Depois, Ezequiel diz-nos que a mensagem deve chegar a todos, mas com a preferência pelos mais desfavorecidos. Ir à procura das ovelhas perdidas, cuidar, tirar dos sítios onde se desgarraram, procurar a que anda perdida, tratar as feridas, dar vigor às que andam enfraquecidas, velar pelas gordas e vigorosas.

O Evangelho é universal, mas a predilecção está nos pobres e marginalizados. Os caminhos apontados pelo Papa Francisco sugerem à Arquidiocese por onde deve andar: cuidar daqueles de quem ninguém cuida. Descobrir as feridas. Como nos diz o Programa Pastoral, ver as situações e encher-se de compaixão. E quanto trabalho temos para realizar perante o cenário de tantas pobrezas. Também o Evangelho que nos foi comunicado não deixa dúvidas sobre a Igreja do futuro. “Assim deve brilhar a vossa luz diante dos homens, para que, vendo as vossas boas obras, glorifiquem o vosso Pai que está nos céus” (Mt 5,16). No mundo, caminhando com ele, a Igreja deve ser luz e sal. Isto acontecerá quando o anúncio consistir nas boas obras. O Bom samaritano é demasiado elucidativo. Viu e agiu. O nosso Programa Pastoral oferece-nos alguns desafios a encarar. “Criar consciência em todas as comunidades de que a caridade é a missão constitutiva de toda a Igreja”. “Testemunhar a credibilidade da Igreja através da experiência concreta e ativa do amor.” “Abrir os olhos para as novas formas de pobreza e comprometer as comunidades na realização de respostas de proximidade e de solidariedade.”
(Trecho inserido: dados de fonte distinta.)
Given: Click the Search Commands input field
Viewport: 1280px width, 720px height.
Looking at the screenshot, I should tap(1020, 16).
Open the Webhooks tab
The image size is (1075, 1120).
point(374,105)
Nesta solenidade do padroeiro, não é orgulho reconhecer o que a Arquidiocese fez ao longo da sua história. Construiu muitas igrejas e santuários que mostram o amor dos crentes por Deus. Mas, talvez ainda mais sublime, o seu trabalho passou por construir monumentos de caridade, que ainda hoje existem em instituições beneméritas dos pobres, mas que, sobretudo, plasmaram-se na caridade anónima do amor ao outro, vendo nele a pessoa do próprio Cristo. Se precisamos de muitas instituições onde o amor é oferecido, teremos de estar convencidos de que a caridade é o rosto da nossa fé e por ela mostramos a credibilidade da Igreja. As obras patrimoniais têm valor mas o seu valor torna-se insignificante se não suscita compromisso com o mundo da desventura. A Arquidiocese sempre percorreu os caminhos da caridade. O triénio que temos diante de nós deverá ser, para todos os cristãos e comunidades, um sério desafio para dar valor ao que permanece. Tudo passa. O amor nunca desaparecerá.
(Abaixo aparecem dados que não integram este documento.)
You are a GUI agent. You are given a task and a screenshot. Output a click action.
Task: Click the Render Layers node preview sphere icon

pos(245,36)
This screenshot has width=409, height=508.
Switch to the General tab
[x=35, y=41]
Neste tempo de pandemia teremos de ser capazes de extrair lições apostando no essencial da missão da Igreja: centrar-se na única tarefa de evangelização. Não podemos ter outros intuitos. Tudo o que somos e temos deverá orientar-se conscientemente para isso. Quando lutamos pela posse dos nossos bens, procuramos interpretar tudo nesta perspectiva. São meios que a generosidade dos antepassados nos ofereceram e que hoje, directa ou indirectamente, estão ao serviço deste anúncio. Uns falam directamente da caridade vivida. Outros proporcionam-nos condições para continuar a falar da Boa Nova nas celebrações, no anúncio da Palavra, nos momentos de convívio e lazer que a Igreja sempre considerou como integrantes de um humanismo cristão.
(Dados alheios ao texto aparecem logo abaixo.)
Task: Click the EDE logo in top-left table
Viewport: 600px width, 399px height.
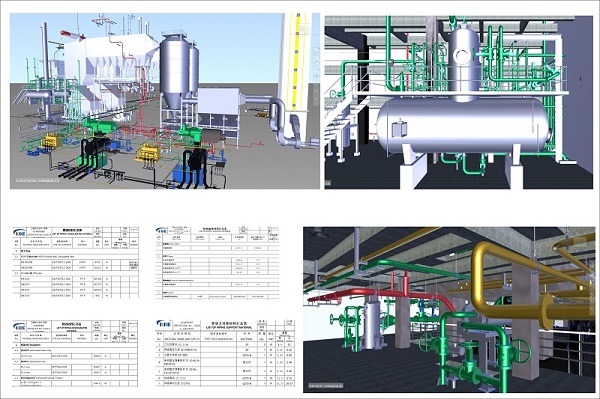Action: [20, 232]
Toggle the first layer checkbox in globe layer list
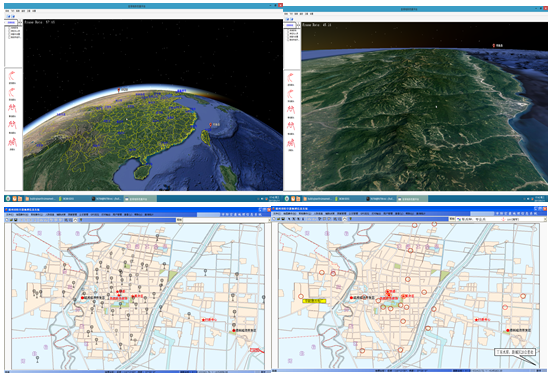551x376 pixels. (9, 28)
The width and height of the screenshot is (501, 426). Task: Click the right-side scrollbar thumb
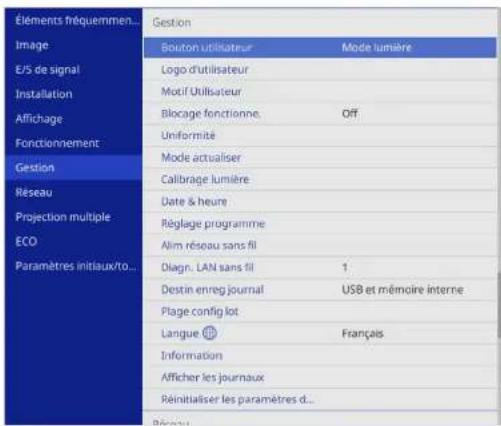click(x=499, y=306)
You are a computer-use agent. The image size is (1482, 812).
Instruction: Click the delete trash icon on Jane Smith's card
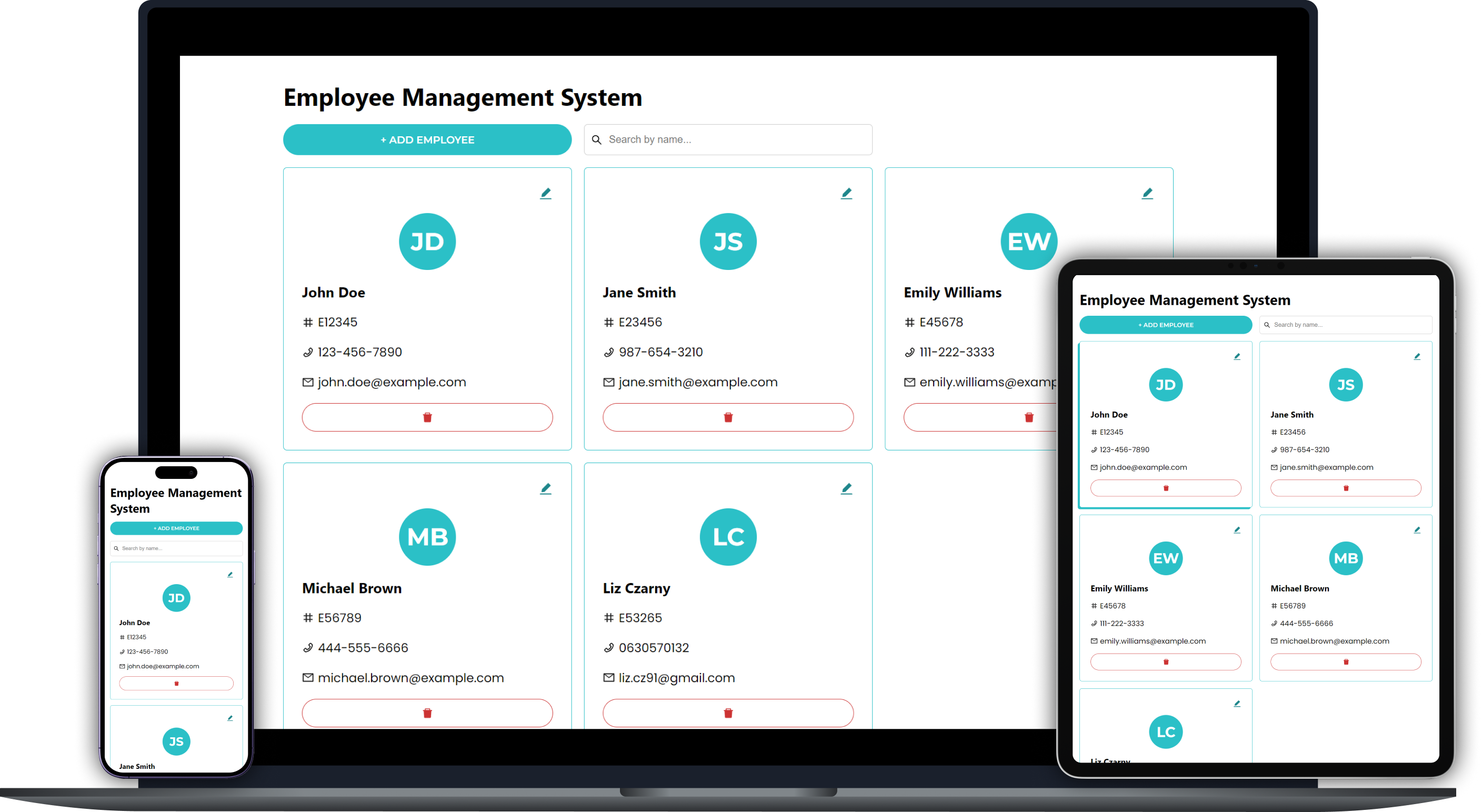click(x=727, y=417)
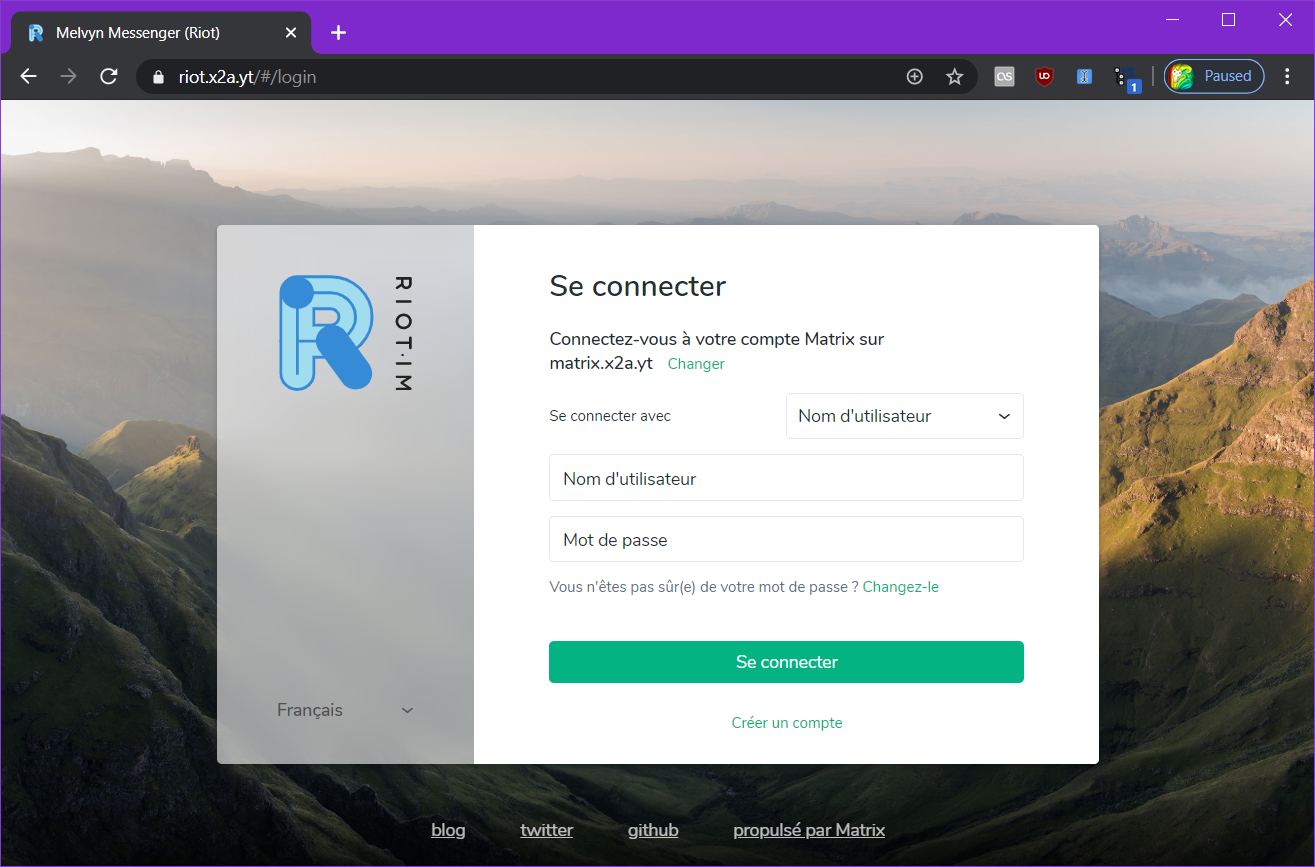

A fé não está só na oração e sacramentos. O modo como convivemos e nos distraímos também é sinal da força diferenciadora do Evangelho.

Para S. Martinho de Dume, com a sua ciência e cultura, foi fácil evangelizar os suevos. Hoje, numa globalização da indiferença, a tarefa é muito mais complexa. Não temos a santidade de tantos antepassados nem as virtudes que os impuseram. Somos o que somos. Podemos contar com a ajuda de quem imbuiu este povo do Minho de valores evangélicos. Procuremos ser continuadores de uma história que, inevitavelmente, será diferente. Não tememos, pois, caminharemos todos juntos e o Evangelho será a nossa paixão. Com ele a caridade que oferecemos, no passado a tantas gerações mas hoje, talvez no anonimato e sem reconhecimento público, continuaremos a investir fazendo com que a fé transpareça na obras e acreditando que uma sociedade de irmãos, que se estimam e servem, reciprocamente, irá acontecendo. 

Que S. Martinho de Dume nos acompanhe.